Mówi też sporo o mentalności polskich dokumentalistów, z których żaden nie podjąłby się takiego tematu jak ich fiński kolega, korzystający z immunitetu. I zapewne, jeśli któryś z nich nawet myślał
o tej historii jako o niezwykłym tworzywie, nie znając całego jej powikłania, tego, co wiemy dzisiaj,
to jakiś wewnętrzny głos mówił im, żeby się za to nie brać, bo i tak szans żadnych na taki film nie ma. Ot, zwyczajna autocenzura.
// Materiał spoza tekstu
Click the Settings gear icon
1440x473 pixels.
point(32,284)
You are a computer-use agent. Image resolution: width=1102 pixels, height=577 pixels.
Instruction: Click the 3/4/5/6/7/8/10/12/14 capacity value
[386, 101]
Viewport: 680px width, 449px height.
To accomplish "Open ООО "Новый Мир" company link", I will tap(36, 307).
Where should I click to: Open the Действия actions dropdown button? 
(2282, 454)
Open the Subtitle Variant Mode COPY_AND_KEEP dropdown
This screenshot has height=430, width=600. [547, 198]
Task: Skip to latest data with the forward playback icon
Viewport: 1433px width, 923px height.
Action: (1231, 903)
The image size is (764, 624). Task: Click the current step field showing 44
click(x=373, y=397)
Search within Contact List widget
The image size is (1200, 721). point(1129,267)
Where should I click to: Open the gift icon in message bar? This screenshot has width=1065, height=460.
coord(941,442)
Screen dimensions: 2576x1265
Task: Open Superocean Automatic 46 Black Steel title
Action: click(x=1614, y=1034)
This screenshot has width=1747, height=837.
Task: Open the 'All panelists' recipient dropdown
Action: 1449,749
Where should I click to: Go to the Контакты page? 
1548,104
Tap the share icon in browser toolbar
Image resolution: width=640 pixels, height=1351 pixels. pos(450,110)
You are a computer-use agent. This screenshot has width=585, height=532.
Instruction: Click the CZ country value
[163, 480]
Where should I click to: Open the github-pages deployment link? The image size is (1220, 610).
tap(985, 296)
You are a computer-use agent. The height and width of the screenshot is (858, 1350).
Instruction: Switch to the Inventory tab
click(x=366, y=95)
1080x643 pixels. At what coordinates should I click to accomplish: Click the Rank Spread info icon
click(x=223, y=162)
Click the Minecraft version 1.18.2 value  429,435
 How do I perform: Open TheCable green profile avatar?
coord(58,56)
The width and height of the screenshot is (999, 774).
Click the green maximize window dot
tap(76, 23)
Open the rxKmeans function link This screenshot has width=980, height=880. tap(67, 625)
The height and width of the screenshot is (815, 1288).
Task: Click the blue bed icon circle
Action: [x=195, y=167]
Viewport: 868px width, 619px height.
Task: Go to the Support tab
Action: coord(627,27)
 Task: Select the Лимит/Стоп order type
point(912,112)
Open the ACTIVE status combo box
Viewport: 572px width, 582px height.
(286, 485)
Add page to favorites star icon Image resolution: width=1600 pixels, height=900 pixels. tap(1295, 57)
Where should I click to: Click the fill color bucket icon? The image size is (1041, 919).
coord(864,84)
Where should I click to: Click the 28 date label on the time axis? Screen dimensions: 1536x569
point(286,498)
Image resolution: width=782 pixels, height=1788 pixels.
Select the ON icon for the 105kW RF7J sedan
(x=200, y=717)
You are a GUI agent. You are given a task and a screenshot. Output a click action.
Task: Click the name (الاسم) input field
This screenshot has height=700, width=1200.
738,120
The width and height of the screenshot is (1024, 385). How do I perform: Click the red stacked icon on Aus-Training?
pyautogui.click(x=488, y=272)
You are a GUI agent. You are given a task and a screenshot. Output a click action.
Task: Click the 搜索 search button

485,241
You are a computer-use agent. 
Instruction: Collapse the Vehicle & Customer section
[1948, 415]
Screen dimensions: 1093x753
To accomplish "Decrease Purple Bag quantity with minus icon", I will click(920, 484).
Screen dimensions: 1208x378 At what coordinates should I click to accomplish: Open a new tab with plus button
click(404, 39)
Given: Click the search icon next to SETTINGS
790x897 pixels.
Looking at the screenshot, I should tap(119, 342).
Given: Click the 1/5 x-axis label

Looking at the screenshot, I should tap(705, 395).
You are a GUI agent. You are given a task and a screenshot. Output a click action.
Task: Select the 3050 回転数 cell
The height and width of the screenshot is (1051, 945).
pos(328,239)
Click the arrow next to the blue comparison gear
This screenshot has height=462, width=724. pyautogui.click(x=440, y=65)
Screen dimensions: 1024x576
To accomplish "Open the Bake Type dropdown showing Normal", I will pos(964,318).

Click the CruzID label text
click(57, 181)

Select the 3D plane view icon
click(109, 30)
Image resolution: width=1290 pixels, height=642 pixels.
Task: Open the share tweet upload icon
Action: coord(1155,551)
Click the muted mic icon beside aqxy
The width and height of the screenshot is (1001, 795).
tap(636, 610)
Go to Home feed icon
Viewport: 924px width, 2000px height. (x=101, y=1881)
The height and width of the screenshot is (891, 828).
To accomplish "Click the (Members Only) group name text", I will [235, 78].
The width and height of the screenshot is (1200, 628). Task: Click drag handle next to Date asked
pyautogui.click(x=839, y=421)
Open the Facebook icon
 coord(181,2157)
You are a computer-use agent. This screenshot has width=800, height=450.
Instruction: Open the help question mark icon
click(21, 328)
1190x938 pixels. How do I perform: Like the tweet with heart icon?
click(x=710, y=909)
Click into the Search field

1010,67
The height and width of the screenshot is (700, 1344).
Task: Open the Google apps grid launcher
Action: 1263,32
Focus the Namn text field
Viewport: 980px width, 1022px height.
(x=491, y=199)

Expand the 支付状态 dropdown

Film Jaaskelainena pokazano po raz pierwszy publicznie dopiero bodaj w 2006 roku, przy okazji retrospektywnego przeglądu twórczości reżysera. A więc niejako "przy okazji". Wszyscy już wiedzieli, kim był Maleszka i jaką rolę odegrał w krakowskim środowisku opozycyjnym; widzimy go w tym filmie i gdyby nie to, co o nim wiemy dzisiaj, wcale nie podejrzewalibyśmy go, że może czuć się nieswojo - zresztą, chyba nawet się nie czuł. Nareszcie miał okazję coś zagrać - i to w filmie zagranicznego reżysera, co wtedy było okazją ekskluzywną. Wszyscy widzieli, wiedzieli, i czemuż wtedy nic nie mówili? Dlaczego języki i umysły rozwiązały się dopiero teraz? I to zwłaszcza tym, którzy byli - niezależnie od własnej woli - jego kolegami z pracy?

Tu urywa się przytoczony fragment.